GIVEN ENTRIES:

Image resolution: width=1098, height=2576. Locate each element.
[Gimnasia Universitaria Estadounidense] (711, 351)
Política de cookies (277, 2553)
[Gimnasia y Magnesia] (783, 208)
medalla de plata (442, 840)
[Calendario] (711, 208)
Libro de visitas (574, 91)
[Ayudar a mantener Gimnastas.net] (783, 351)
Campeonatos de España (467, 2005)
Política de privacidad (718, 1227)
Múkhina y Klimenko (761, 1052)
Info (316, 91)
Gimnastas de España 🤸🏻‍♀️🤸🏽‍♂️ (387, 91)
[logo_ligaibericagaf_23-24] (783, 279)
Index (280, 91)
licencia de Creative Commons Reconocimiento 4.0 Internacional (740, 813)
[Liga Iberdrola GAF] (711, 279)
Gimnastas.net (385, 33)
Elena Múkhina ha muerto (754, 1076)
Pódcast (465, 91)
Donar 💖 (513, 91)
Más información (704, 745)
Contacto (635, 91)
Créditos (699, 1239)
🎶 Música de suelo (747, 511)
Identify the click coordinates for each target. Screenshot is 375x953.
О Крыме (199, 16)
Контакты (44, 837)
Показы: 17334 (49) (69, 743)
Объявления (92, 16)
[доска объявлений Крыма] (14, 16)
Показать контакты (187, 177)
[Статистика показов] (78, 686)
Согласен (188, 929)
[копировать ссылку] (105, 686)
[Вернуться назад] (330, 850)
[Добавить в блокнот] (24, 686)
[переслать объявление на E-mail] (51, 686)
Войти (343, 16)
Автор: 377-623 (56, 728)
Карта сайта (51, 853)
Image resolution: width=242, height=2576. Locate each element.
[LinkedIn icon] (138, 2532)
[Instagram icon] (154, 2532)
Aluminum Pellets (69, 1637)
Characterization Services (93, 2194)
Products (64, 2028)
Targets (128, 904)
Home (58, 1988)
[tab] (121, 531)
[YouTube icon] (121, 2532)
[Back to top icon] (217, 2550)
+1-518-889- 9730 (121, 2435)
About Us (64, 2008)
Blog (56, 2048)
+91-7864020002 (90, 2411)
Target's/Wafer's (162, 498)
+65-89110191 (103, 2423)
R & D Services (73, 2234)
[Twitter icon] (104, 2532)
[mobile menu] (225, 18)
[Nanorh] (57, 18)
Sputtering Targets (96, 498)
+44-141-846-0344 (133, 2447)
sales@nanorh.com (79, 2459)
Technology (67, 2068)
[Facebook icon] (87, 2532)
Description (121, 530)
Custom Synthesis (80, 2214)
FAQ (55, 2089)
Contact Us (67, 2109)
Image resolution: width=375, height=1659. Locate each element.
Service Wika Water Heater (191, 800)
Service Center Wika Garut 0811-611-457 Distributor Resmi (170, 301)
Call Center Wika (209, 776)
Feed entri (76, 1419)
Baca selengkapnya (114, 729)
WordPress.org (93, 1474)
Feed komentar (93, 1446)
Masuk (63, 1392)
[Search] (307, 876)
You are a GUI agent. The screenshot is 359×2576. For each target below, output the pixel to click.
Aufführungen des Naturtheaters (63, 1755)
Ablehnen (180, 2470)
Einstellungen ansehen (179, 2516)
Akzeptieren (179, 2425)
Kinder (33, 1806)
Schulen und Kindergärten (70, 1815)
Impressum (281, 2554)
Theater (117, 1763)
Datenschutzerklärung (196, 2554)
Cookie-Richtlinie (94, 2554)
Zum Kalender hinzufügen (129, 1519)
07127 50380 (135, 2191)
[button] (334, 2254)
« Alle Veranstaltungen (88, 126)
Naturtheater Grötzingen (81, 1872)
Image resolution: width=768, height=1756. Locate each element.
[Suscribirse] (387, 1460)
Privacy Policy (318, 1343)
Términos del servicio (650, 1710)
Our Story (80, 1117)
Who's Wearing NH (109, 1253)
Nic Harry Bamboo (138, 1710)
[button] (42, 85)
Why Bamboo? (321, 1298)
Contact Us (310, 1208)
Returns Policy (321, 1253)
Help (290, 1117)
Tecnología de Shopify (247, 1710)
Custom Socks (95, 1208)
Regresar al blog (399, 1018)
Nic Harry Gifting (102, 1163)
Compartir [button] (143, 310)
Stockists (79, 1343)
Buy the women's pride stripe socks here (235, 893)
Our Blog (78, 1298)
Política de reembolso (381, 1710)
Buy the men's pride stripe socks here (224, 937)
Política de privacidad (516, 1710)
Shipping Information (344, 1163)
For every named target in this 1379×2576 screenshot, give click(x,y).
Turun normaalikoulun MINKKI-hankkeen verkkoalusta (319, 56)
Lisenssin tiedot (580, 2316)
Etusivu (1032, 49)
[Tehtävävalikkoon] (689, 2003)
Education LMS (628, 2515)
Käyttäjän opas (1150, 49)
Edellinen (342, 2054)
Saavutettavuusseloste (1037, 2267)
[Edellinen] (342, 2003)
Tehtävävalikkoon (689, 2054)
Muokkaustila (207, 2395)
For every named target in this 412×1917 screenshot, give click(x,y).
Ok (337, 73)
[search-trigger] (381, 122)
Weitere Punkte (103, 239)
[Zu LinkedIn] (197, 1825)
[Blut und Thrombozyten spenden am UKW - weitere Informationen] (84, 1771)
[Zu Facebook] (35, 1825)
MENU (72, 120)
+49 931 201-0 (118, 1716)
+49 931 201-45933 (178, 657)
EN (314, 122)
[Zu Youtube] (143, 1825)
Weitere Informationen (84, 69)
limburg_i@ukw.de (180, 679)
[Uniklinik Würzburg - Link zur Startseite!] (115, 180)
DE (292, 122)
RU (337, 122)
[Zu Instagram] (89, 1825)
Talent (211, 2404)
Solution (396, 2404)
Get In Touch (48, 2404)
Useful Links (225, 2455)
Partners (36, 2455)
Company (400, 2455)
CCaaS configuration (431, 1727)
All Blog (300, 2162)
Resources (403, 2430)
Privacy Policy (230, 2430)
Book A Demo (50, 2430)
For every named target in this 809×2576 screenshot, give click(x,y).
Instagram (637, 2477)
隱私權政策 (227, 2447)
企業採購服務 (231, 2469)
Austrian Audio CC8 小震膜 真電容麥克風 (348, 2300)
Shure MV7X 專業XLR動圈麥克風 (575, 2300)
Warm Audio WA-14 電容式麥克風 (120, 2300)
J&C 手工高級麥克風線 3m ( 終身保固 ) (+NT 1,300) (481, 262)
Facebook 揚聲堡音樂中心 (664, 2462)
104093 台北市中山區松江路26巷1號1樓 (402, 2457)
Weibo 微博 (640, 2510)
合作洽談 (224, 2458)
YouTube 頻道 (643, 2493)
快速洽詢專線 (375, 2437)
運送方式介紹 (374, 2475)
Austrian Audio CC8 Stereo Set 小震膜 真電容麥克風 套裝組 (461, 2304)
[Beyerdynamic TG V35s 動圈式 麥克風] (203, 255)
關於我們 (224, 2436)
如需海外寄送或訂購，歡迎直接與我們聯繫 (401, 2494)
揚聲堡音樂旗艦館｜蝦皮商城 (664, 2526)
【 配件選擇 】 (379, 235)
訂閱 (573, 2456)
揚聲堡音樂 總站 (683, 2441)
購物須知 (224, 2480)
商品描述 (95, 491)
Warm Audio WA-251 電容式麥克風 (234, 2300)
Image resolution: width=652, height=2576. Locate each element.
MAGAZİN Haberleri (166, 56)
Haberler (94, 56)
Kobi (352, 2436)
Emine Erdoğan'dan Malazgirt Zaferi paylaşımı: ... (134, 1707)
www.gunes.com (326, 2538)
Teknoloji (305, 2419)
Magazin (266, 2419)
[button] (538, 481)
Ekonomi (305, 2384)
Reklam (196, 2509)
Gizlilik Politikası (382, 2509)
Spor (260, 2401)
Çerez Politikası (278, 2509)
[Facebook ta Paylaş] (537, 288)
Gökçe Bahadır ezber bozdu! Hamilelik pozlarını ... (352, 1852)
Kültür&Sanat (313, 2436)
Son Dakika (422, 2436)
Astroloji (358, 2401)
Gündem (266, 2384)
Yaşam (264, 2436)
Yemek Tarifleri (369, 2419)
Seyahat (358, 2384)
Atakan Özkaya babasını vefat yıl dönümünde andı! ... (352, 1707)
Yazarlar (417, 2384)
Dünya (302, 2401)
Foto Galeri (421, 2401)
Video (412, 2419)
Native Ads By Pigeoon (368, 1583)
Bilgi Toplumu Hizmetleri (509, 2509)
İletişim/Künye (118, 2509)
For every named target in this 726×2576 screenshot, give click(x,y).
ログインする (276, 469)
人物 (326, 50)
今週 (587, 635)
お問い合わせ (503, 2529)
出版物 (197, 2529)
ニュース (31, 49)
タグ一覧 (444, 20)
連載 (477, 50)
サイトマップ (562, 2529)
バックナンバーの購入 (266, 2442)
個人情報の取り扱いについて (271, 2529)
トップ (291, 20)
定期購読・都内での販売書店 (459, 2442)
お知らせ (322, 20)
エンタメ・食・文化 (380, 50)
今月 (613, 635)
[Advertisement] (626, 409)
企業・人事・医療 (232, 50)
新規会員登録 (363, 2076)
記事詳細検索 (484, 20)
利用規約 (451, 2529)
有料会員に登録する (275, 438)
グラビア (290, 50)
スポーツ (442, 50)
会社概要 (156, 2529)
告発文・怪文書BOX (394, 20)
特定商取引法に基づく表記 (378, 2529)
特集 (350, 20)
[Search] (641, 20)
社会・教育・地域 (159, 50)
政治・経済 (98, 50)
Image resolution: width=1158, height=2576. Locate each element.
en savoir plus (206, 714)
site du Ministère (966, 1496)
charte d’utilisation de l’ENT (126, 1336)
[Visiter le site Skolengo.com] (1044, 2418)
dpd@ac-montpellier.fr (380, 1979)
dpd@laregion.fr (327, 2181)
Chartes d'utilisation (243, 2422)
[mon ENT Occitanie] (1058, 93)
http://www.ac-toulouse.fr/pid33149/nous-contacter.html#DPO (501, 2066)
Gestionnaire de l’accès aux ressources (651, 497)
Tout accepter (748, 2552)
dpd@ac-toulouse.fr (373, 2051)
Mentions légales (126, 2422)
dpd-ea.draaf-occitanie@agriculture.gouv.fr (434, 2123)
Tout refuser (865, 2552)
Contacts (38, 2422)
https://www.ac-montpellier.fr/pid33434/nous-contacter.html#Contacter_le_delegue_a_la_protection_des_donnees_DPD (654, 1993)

TASK DIRECTIONS:
Please give back only the lines between the first line of the entries and the line with "Libro de visitas (574, 91)", both ends included, word for word.

WRITTEN SOLUTION:
Image resolution: width=1098, height=2576. Locate each element.
[Gimnasia Universitaria Estadounidense] (711, 351)
Política de cookies (277, 2553)
[Gimnasia y Magnesia] (783, 208)
medalla de plata (442, 840)
[Calendario] (711, 208)
Libro de visitas (574, 91)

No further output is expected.